Aphaniops sirhani, the Azraq toothcarp, is a species of fish in the family Aphaniidae. It is endemic to the Azraq Wetland Reserve in Jordan. This species occurs in shallow water where there is vegetation and stones, or over muddy substrates where it feeds on insect larvae and crustaceans. They breed in the Spring.

In 1983, Aphaniops sirhani was described for the first time as a new species of killifish. It was found at Azraq Wetland Reserve in Jordan, the only habitat for this species in the world.
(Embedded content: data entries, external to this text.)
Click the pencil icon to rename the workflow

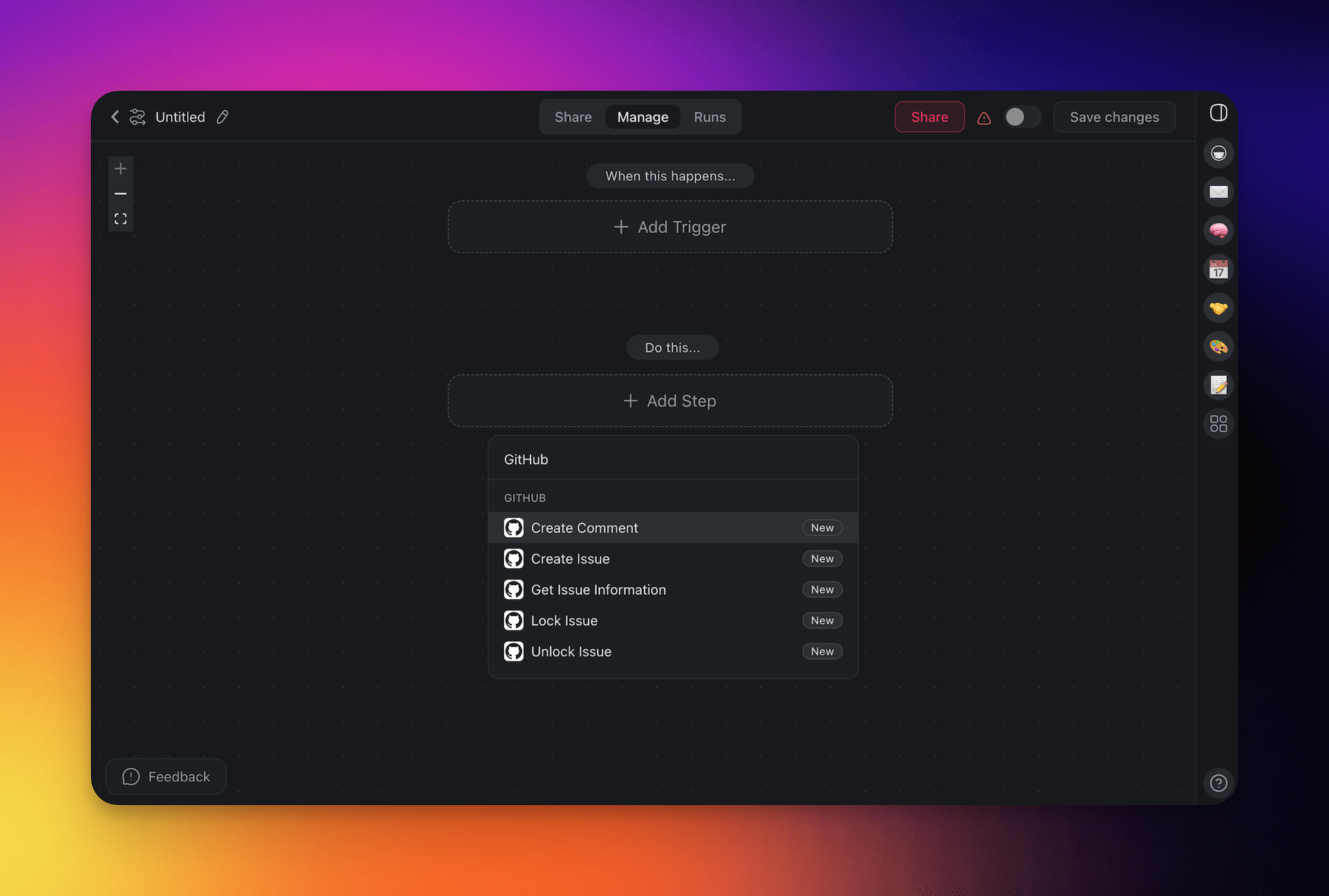(222, 117)
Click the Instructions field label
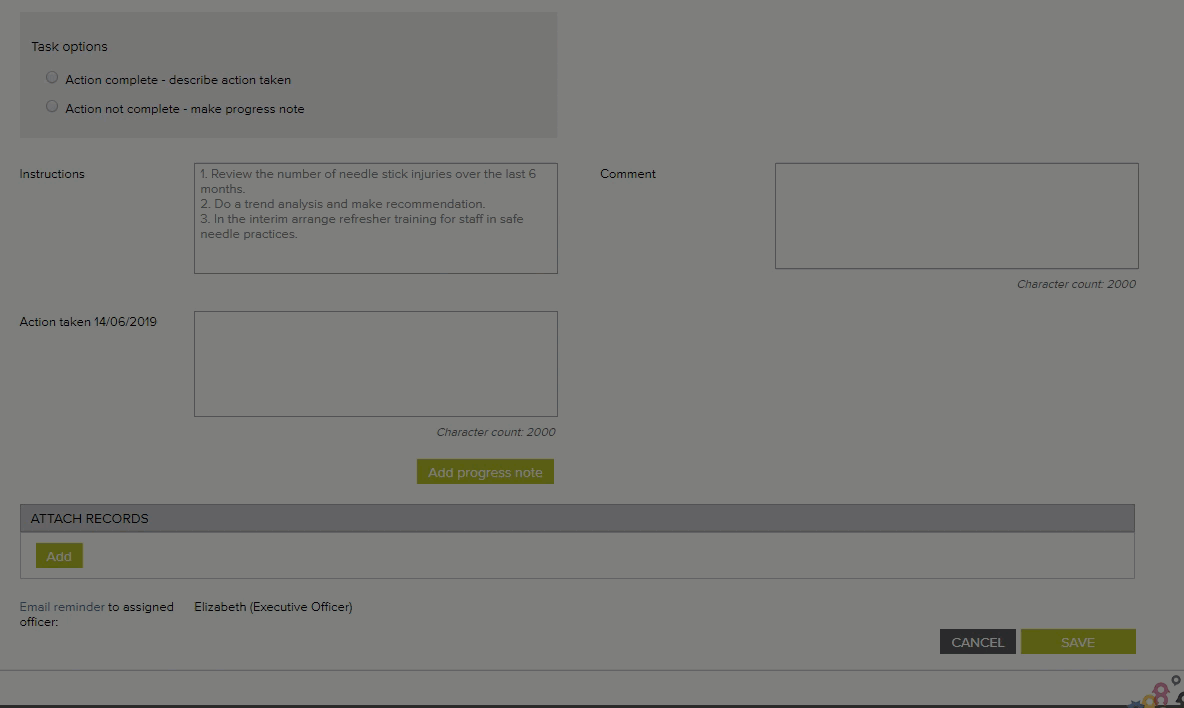 point(52,174)
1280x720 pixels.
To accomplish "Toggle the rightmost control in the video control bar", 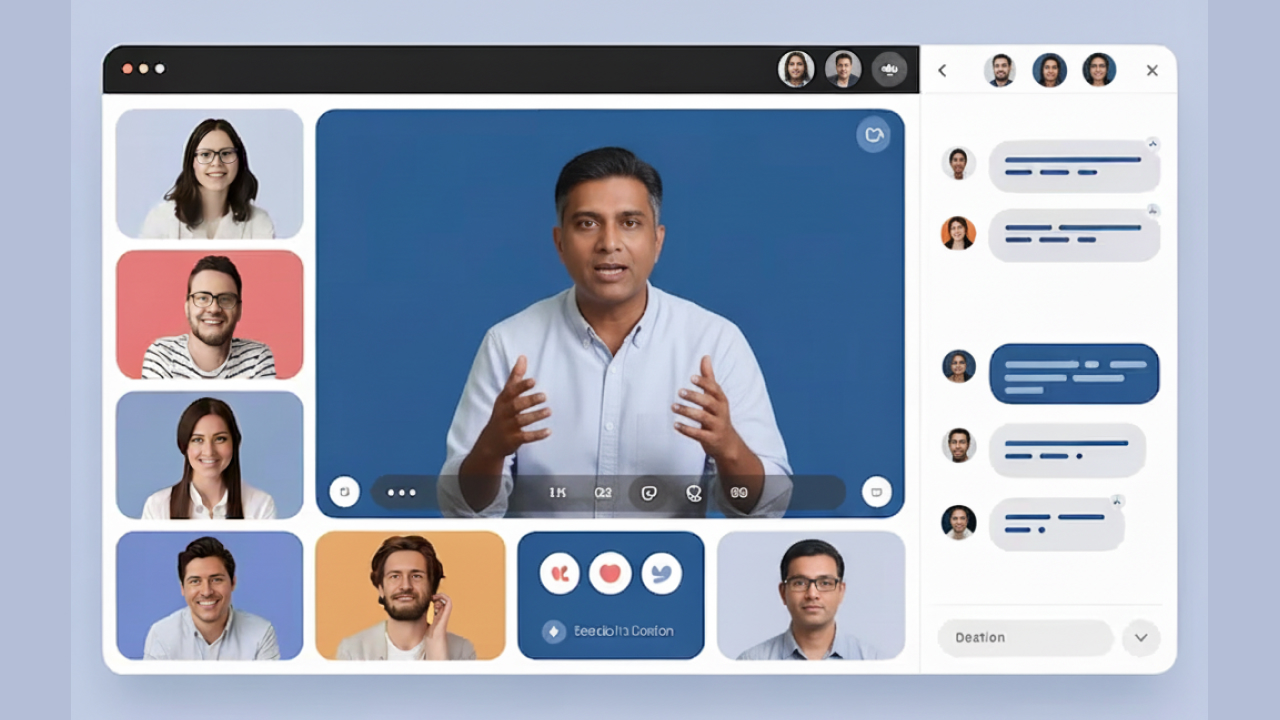I will [739, 493].
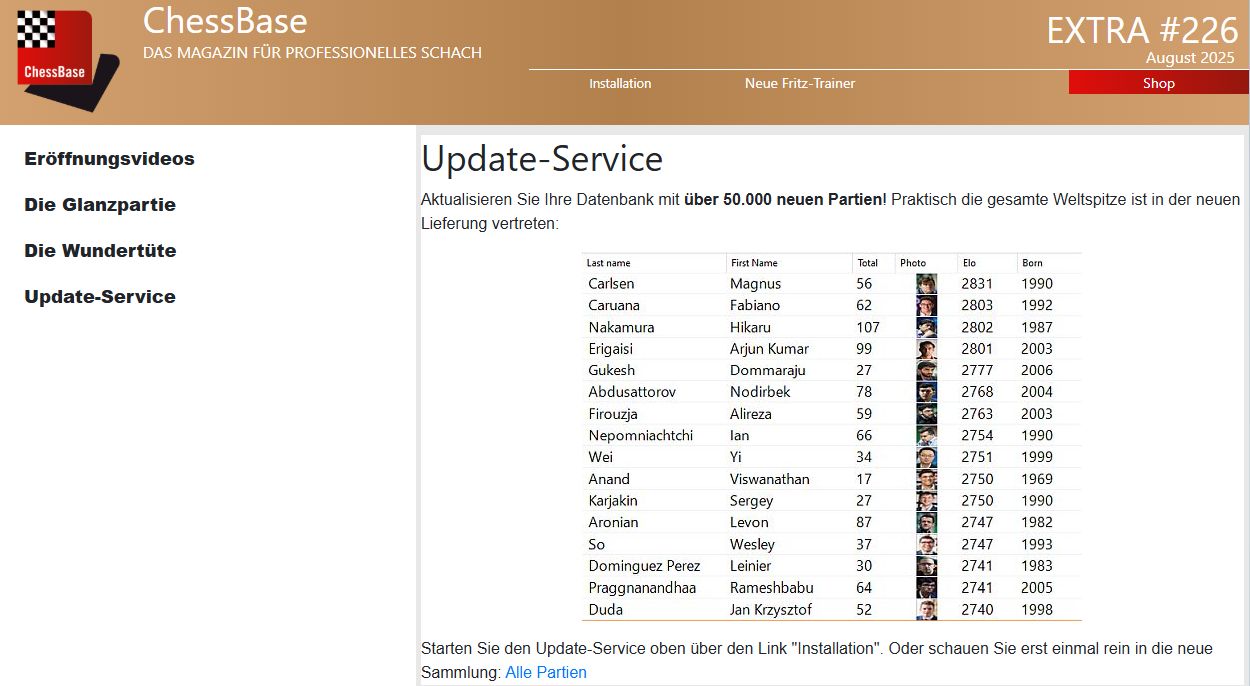Click the Born column header

tap(1032, 263)
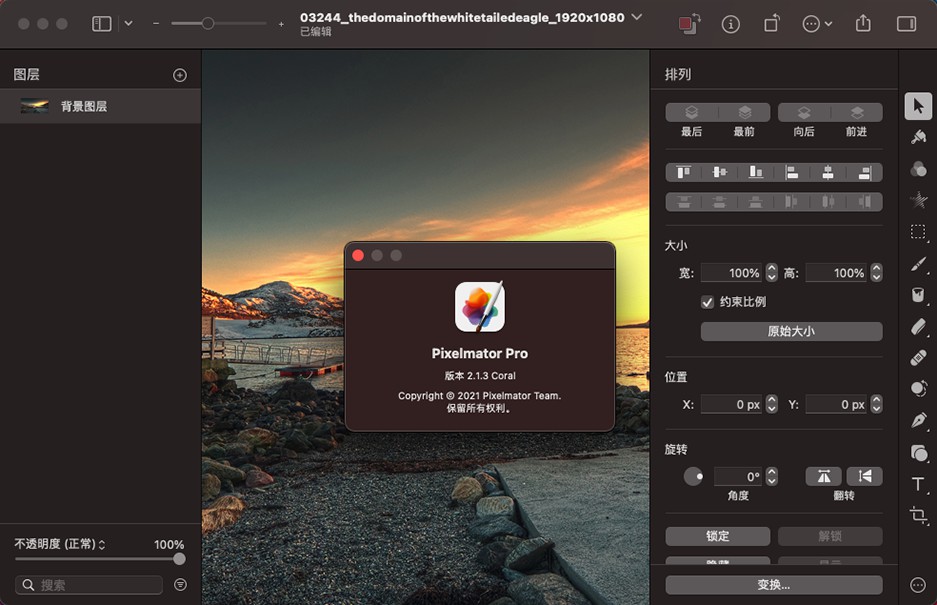The width and height of the screenshot is (937, 605).
Task: Select the rectangular selection tool
Action: click(x=918, y=232)
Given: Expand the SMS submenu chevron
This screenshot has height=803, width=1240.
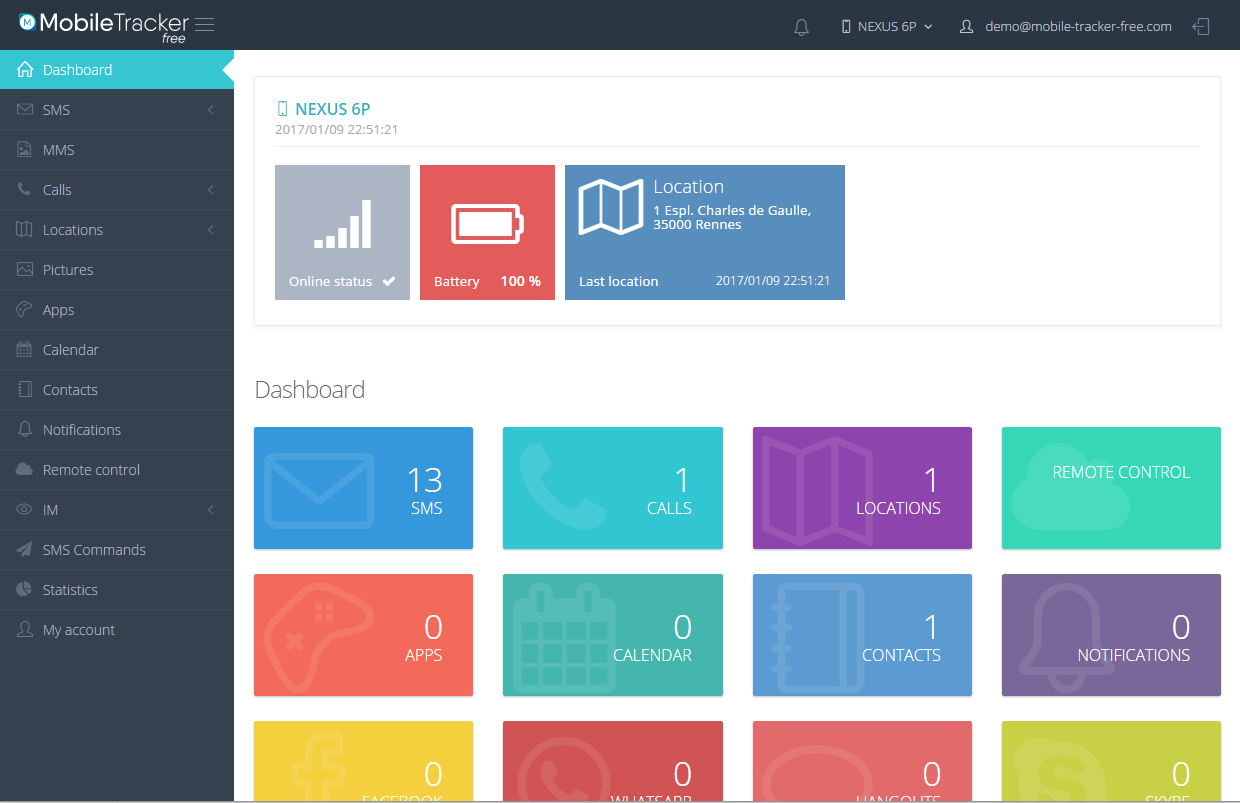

Habitat changes and the introduction of other fish species reduced its population until it almost disappeared in 1989 and was thought to be extinct in the mid-1990s. In 2000 a survey showed that there were around 45 adult fish remaining within the Azraq wetland. In 2001 a rescue mission involving captive breeding was initiated to secure the species' future, aiming at reintroducing captive fish into the wild. While the population is stable as of 2014, it is entirely dependent on the wetland, whose water levels are currently artificially maintained to counter illegal extraction of water. Successful reintroduction to the wild will depend on factors including the removal of the alien mango tilapia and the attainment of a naturally stable and sufficient body of water.